Die Antwort auf diese Frage geben 2k Games mit ihrem neuen Ego-Shooter
Prey. Der Cherokee Indianer Tommy, in dessen Rolle der Spieler schlüpft hält
nicht viel von Traditionen und hat genug vom Leben im Reservat, als eines
Tages er und seine Freundin Jen mitsamt ihrer Bar von einem
Alien-Raumschiff verschlungen wird. Tommy gelingt die Flucht und er begibt
sich natürlich sofort auf die Suche nach seiner Angebeteten.

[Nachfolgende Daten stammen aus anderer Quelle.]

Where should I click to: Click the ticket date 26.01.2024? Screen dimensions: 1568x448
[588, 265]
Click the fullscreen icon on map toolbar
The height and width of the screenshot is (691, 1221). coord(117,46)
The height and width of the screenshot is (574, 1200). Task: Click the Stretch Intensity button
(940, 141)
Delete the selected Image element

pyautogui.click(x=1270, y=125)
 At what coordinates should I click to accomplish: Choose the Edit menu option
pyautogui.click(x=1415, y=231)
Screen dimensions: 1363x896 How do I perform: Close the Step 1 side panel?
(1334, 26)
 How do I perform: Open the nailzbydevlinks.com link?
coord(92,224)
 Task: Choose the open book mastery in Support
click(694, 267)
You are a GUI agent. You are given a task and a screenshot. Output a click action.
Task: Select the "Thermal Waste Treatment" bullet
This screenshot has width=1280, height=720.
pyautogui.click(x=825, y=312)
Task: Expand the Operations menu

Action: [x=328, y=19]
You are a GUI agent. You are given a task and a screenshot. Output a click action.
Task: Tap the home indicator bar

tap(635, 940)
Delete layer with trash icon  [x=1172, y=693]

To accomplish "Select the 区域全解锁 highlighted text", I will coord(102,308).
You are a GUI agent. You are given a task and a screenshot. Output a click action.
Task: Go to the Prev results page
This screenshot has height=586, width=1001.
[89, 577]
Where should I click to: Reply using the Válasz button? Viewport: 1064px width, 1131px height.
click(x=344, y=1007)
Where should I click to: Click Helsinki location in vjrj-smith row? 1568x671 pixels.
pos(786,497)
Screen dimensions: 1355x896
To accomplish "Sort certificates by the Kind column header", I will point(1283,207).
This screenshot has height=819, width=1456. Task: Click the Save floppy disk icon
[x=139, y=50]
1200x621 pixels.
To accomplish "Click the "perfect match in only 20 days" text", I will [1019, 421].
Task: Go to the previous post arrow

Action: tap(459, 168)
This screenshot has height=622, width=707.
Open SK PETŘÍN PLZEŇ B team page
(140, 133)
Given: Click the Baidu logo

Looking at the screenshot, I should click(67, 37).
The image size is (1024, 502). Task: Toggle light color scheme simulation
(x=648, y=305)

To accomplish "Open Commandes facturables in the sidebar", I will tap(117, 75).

So wird der Spieler in die Welt von Prey eingeführt, so dass er sich von
Anfang an mitgerissen fühlt. Innerhalb des Raumschiffs trifft Tommy auf
verschiedenste Aliens in allen Größen und Formen, die der Rothaut immer
wieder ans Leder wollen. Bahnt sich unser Held anfangs noch mit einer
Rohrzange (die ohne Zweifel der Half-Life Brechstange nachemfpunden ist)
den Weg durch den Bauch des Schiffes, so wird das Waffenarsenal mit einigen
Klassikern, wie z.B. dem Raketenwerfer, aber auch einigen in meinen Augen
innovationen neuen Waffen erweitert. Zu diesen zählen unter anderem eine
Art Plasma-Gun, die sich an bestimmten Punkten im Schiff mit Munition
vollsaugen kann - je nach Art der Befüllung verschießt diese dann
Feuerbälle, eisige Nebel oder Blitze. Insgesamt ist das Waffenarsenal ein
bisschen klein aber dafür übersichtlich.

Storytechnisch erscheint mir Prey bis jetzt ein wenig dünn, aber erwartet
man so etwas von einem Ego-Shooter? Allerdings fühlt sich der Spieler doch eng
mit der Hauptperson verbunden, denn Tommy lässt relativ viele Monologe von
sich, die (zum Glück) im englischen Originalton gelassen wurden. Deutsche
Untertitel sind natürlich vorhanden.

Doch was unterscheidet Prey von anderen Titeln des Genres?
Die Spielwelt: Das Raumschiff ist wirklich gut gelungen, egal ob tief unten
in Belüftungsschächten oder an der Oberfläche des Schiffes. Die Unreal 3
Engine zeigt bei Prey deutlich, was sie zu bieten hat. Neben genialen Licht
und Physikeffekten, ist es dem Spieler in Prey erlaubt sprichwörtlich an
die Decke zu gehen. Die gesamte Spielwelt lässt sich damit komplett anders
erschließen und es erlaubt ganz neue Arten von Rätseln, die es in Prey
häufiger gibt. Schießereien und Knobeleien finden eine gute Mischung und
machen das Spiel wirklich innovativ.

Der Held: Tommy lernt im Verlauf des Spiels seine Seele von seinem Körper
zu lösen, um auf eine immaterielle Ebene zu wechseln, in der er mit Pfeil
und Bogen auf die Alienjagd geht. Seiner Seele ist es erlaubt Kraftfelder
zu passieren oder durchs Feuer zu gehen. Außerdem ist Tommy sozusagen
unsterblich. Nach seinem Ableben landet seine Seele in einer "Arena" in der
er kleine Geister mit dem Pfeil erlegen kann, um seine Lebensenergie
aufzufüllen. Nun mag man denken: "Ego-Shooter mit God-Mode? Langweilig" Ist
es aber nicht, denn sie werden in Prey sterben - immer und immer wieder...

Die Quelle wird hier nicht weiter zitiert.